Tarefa a realizar
Dê continuidade, por favor, ao relato sobre o curso de Empreendedorismo Vivo, começando logo após a última frase apresentada.

Trecho do documento
Minhas impressões sobre o Empreendedorismo Vivo, tema do curso ministrado pela Escola Schumacher Brasil em outubro.

Recentemente fiz um curso na Escola Schumacher Brasil, braço brasileiro do Schumacher College criado por Satish Kumar, na Inglaterra, e que se tornou uma referência em sustentabilidade. A experiência foi muito diferente de outros cursos e vivências que já fiz, pois muito mais que slides preparados com conteúdos, autores e filósofos de referência, foi um momento de muita reflexão a partir de vivências com a natureza e com o grupo. Foi o que me fez entender o tema do curso, Empreendedorismo Vivo, e a importância da reconexão com o que está vivo, com a natureza, para novos entendimentos sobre economia, empreendedorismo e impacto positivo.

Satish Kumar

Em seu livro Solo, Alma e Sociedade: uma nova tríade para os nossos tempos, Satish traz importantes reflexões a partir do entendimento sobre Economia e Ecologia e propõe uma nova relação do homem com o planeta. “Primeiro, é preciso aprender a cuidar do solo. Vivemos do solo e voltaremos ao solo. O solo é uma metáfora do meio ambiente. Cuidando do solo, aprenderemos também a cuidar de nós mesmos. Somente então estaremos prontos para cuidar da sociedade”, afirma Satish. “Tem gente que quer cuidar do mundo, mas ainda não aprendeu a cuidar de si.”

No sentido literal das palavras, economia significa “administração da casa” e ecologia o “estudo da casa”. Mas a desconexão entre os dois saberes nos trouxeram às lógicas econômicas que temos hoje, nas quais ainda carregamos verdades absolutas que fizeram sentido em outro contexto, como na idade média, quando o controle da natureza começou a se fazer necessário em função de opressões como as pragas, por exemplo.

Material fornecido
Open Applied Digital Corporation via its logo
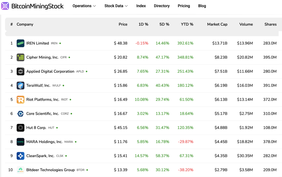 point(20,71)
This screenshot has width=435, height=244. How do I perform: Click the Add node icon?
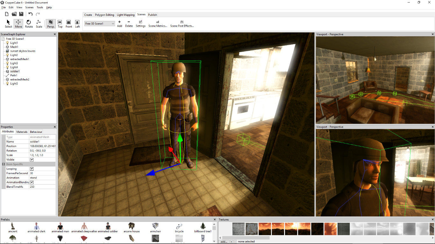click(x=119, y=23)
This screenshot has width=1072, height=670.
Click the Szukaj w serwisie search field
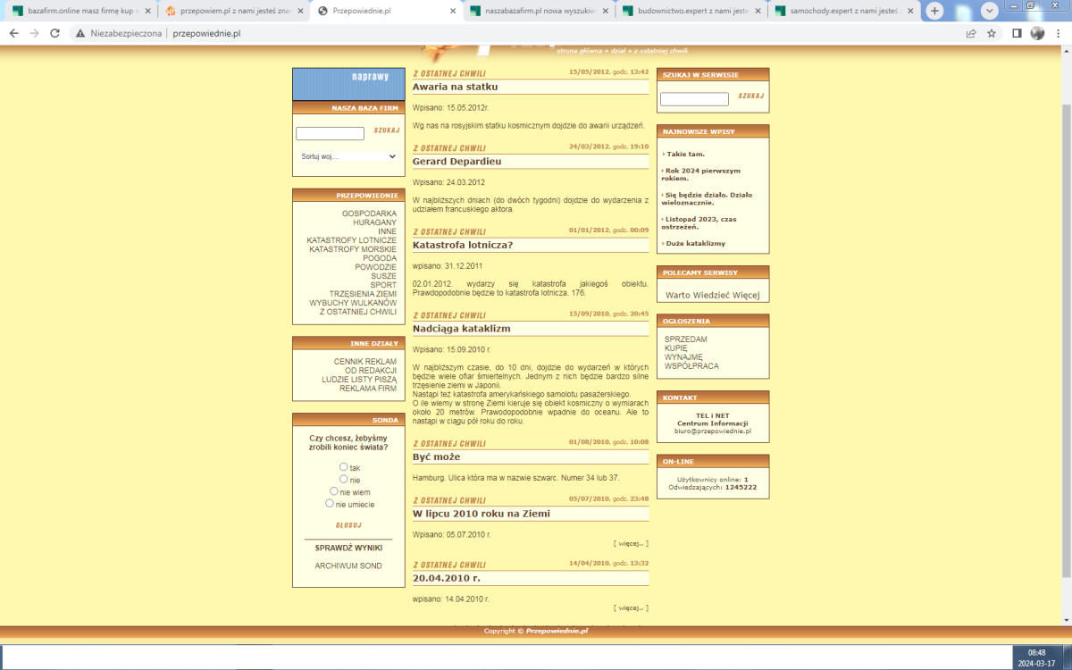694,99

Resposta do exercício
Se voltarmos a nossa atenção aos fenômenos que acontecem na natureza, conseguimos traçar paralelos interessantes com o empreendedorismo, gestão e liderança. Assistimos ao vídeo “Sincronia dos Pássaros”, no qual um bando de pássaros se organizam de forma sincronizada, como uma dança, um corpo. Surge aí uma reflexão sobre a noção de incerteza, instabilidade e participação, numa relação não-linear de interdependência dos pássaros, que pode ser relacionada também com a liderança e as pessoas que compõem uma organização.


Vídeo “Evidência de Campos Mórficos: Sincronia dos Pássaros”

No vídeo, sempre tem um pássaro que sugere a mudança, a troca de direção. Os significados estão emergindo a partir das dinâmicas relacionadas entre os seres, trazendo luz à habilidade de resposta dos outros pássaros a partir de uma mudança de rota. O empreendedorismo vivo se dá, então, a partir de um fluxo natural da vida e não tanto a partir de um planejamento ou pensamento estratégico pré-determinado. É menos sobre uma ação direta e mais sobre voltar-se para dentro, estar presente para entender a próxima ação e saber responder à ela.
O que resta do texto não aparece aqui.